Erstellt am 28. Juni 2011, 11:58

Sitzenbleiben: Regierungsspitze mit Einigung zufrieden. Die Regierungsspitze hat sich am Dienstag nach dem Ministerrat damit zufrieden gezeigt, dass es nun doch zu einer koalitionären Einigung beim Sitzenbleiben gekommen ist.

 |  NOEN, HERBERT NEUBAUER
Der gemeinsame Begutachtungsentwurf zeige einmal mehr, dass die Regierung ihren Schwerpunkt Bildung ernst nehme, erklärte Bundeskanzler Werner Faymann im Pressefoyer nach der Regierungssitzung. Dass es nunmehr entgegen ursprünglichen Plänen nur mit zwei Fünfern einen automatischen Aufstieg gibt, begrüßte Vizekanzler Michael Spindelegger (V).

Aus seiner Sicht müsse nämlich das Prinzip gelten, dass der Leistungsgedanke erhalten bleibe. Es gebe aber die Möglichkeit, auch mit drei Fünfern weiter zu kommen, wenn die mit dem Schüler befassten Lehrer, also die Klassenkonferenz dies befürworteten, da wolle man Schülern keinen Stein in den Weg legen.

Sowohl Faymann als auch Spindelegger betonten, dass die Schüler auch im neuen System der modularen Oberstufe ihre Leistungen bringen müssten. Der SPÖ-Chef merkte an, dass es letztlich in der Frage der Klassenwiederholung lediglich darum gehe, mehr Möglichkeiten zu schaffen, noch eine positive Note zu erreichen und damit eine Klassenwiederholung zu vermeiden.

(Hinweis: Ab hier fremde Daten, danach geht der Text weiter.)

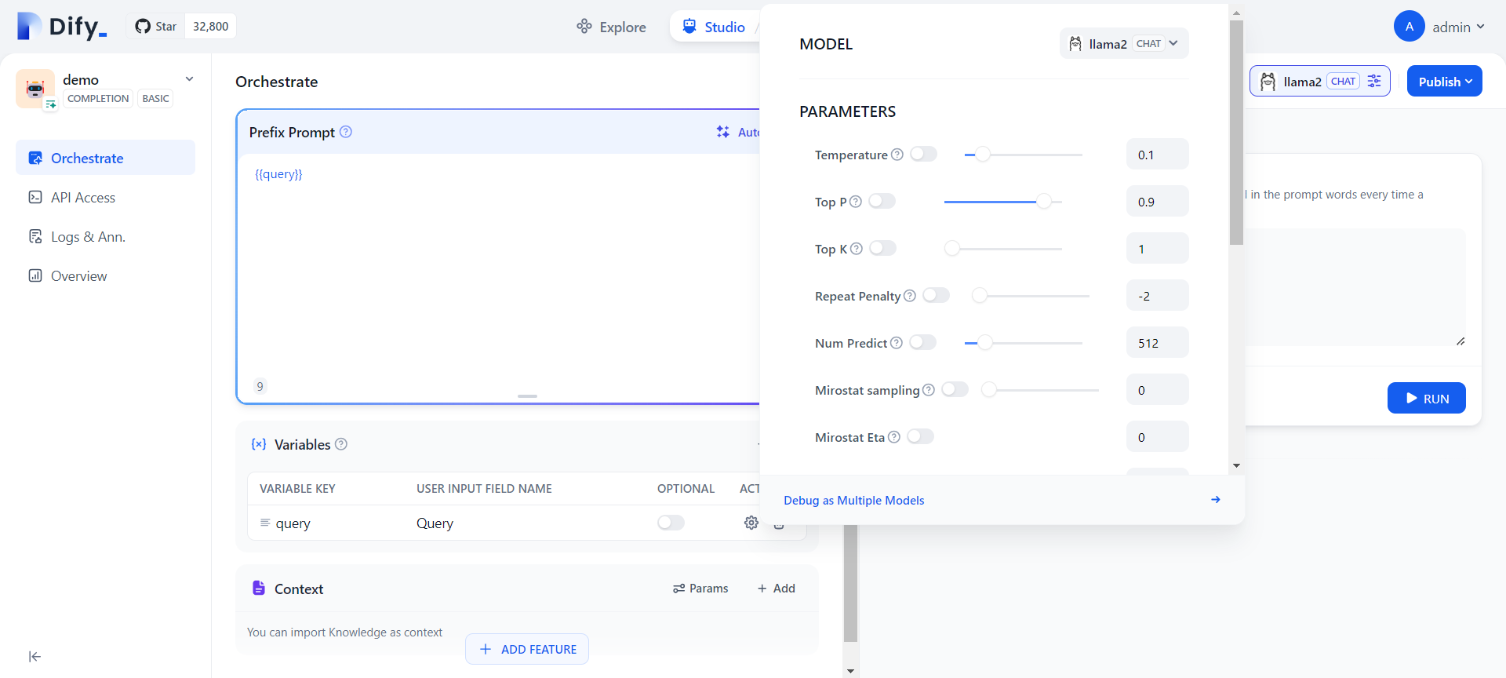Viewport: 1506px width, 678px height.
Task: Open Logs & Ann. sidebar item
Action: [x=88, y=237]
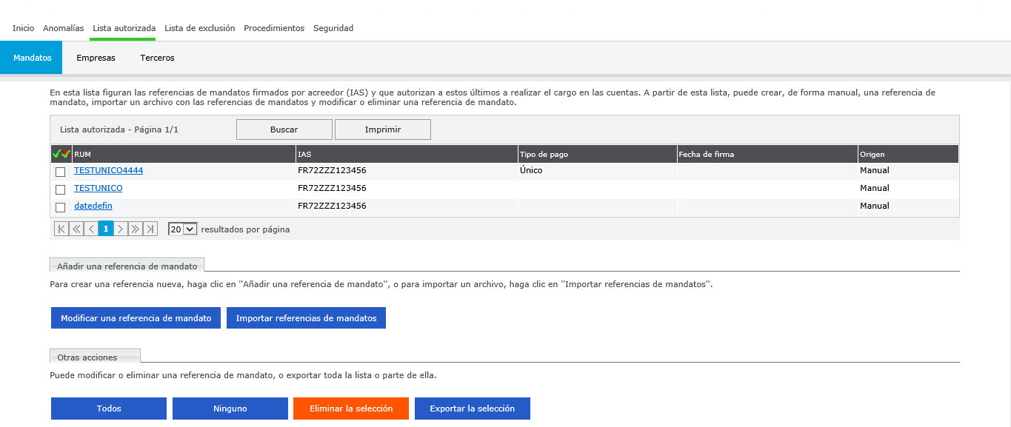The image size is (1011, 427).
Task: Click the next page arrow
Action: tap(121, 229)
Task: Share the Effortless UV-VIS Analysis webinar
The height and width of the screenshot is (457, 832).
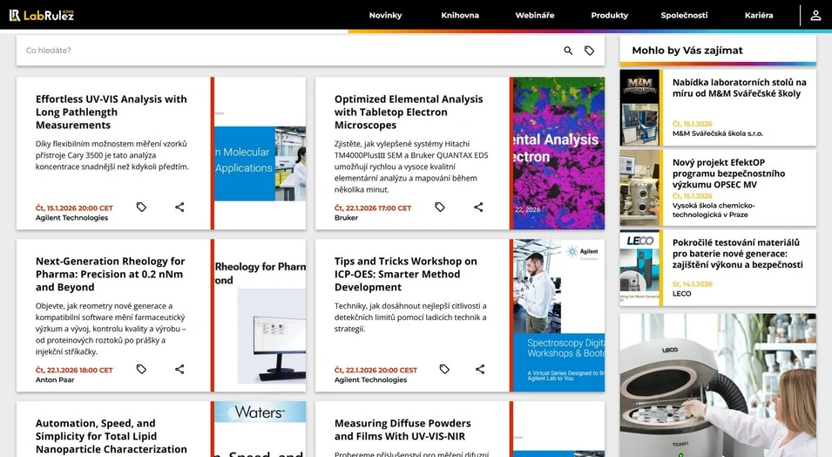Action: [179, 208]
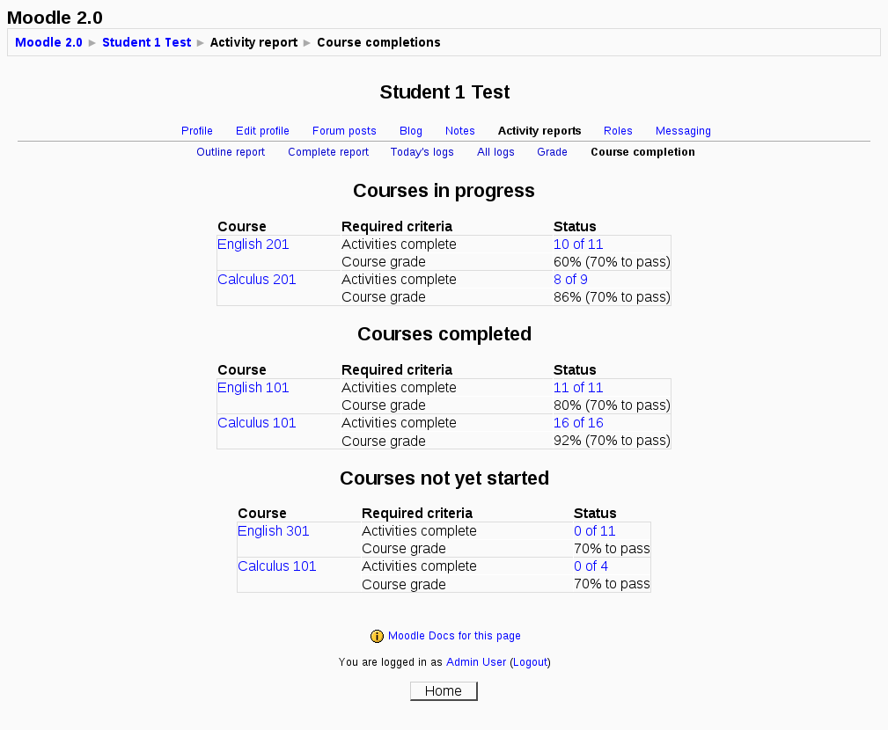888x730 pixels.
Task: Open the Roles tab
Action: pos(618,131)
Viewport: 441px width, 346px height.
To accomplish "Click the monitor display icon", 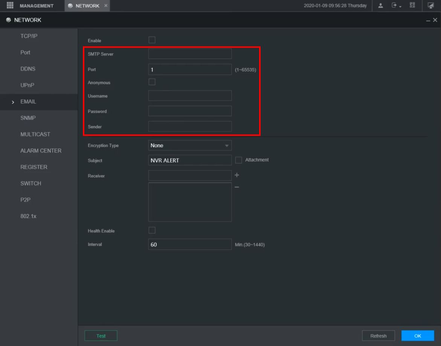I will point(430,6).
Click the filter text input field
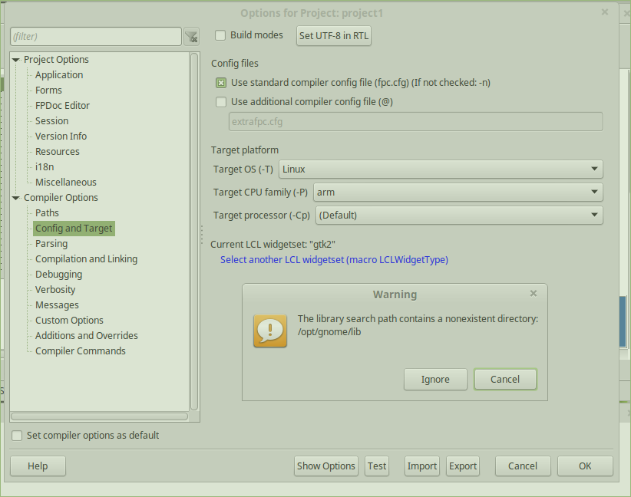Screen dimensions: 631x497 95,36
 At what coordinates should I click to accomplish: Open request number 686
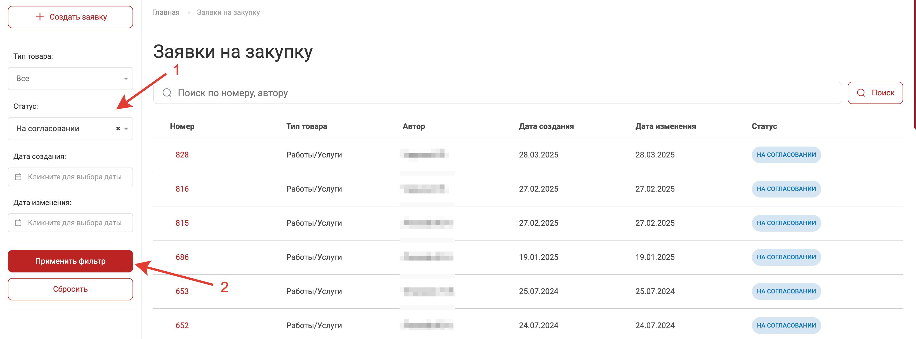coord(182,257)
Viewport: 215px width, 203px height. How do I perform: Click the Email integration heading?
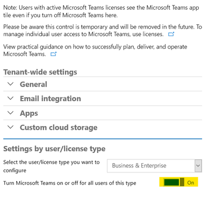[51, 99]
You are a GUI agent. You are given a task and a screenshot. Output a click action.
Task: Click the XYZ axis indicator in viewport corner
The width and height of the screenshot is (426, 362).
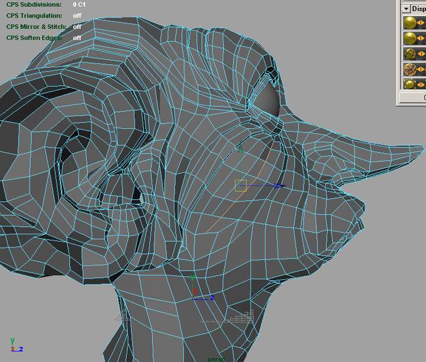(14, 345)
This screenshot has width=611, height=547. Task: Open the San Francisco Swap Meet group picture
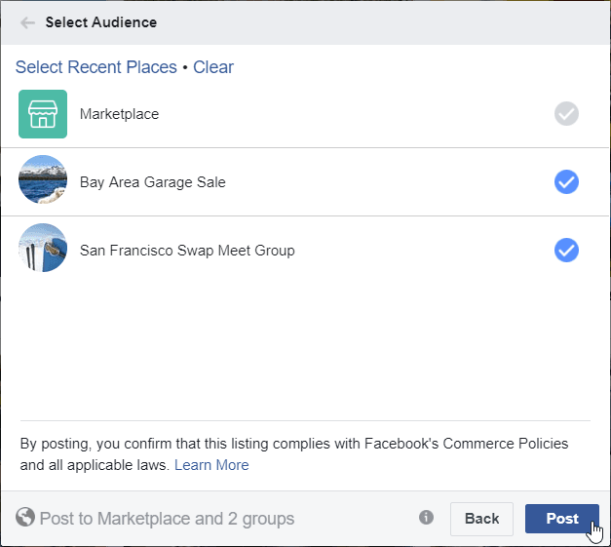click(43, 248)
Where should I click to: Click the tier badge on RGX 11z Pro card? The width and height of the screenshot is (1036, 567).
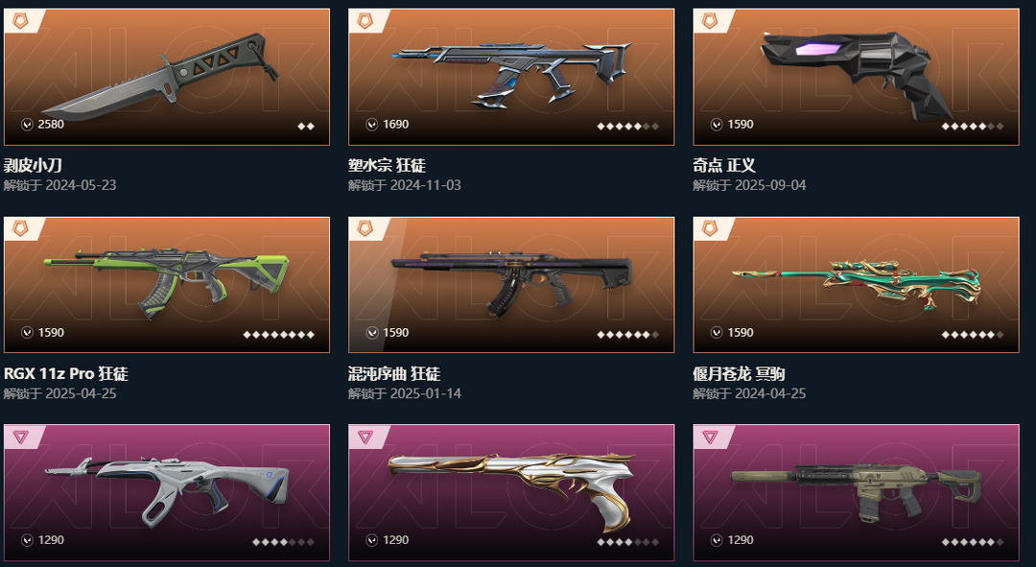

Spindelegger meinte zur Frage, warum man die eigentlich bereits paktierte Einigung seitens der ÖVP noch einmal aufgeschnürt habe, es sei legitim, dass man noch einmal miteinander diskutiere, vor allem wenn noch nicht einmal der Gesetzesvorschlag vorliege. Dabei habe man sich auch innerhalb einer Woche in dem einzigen strittigen Punkt geeinigt: "Wenn das überall gelingt, bin ich sehr zuversichtlich."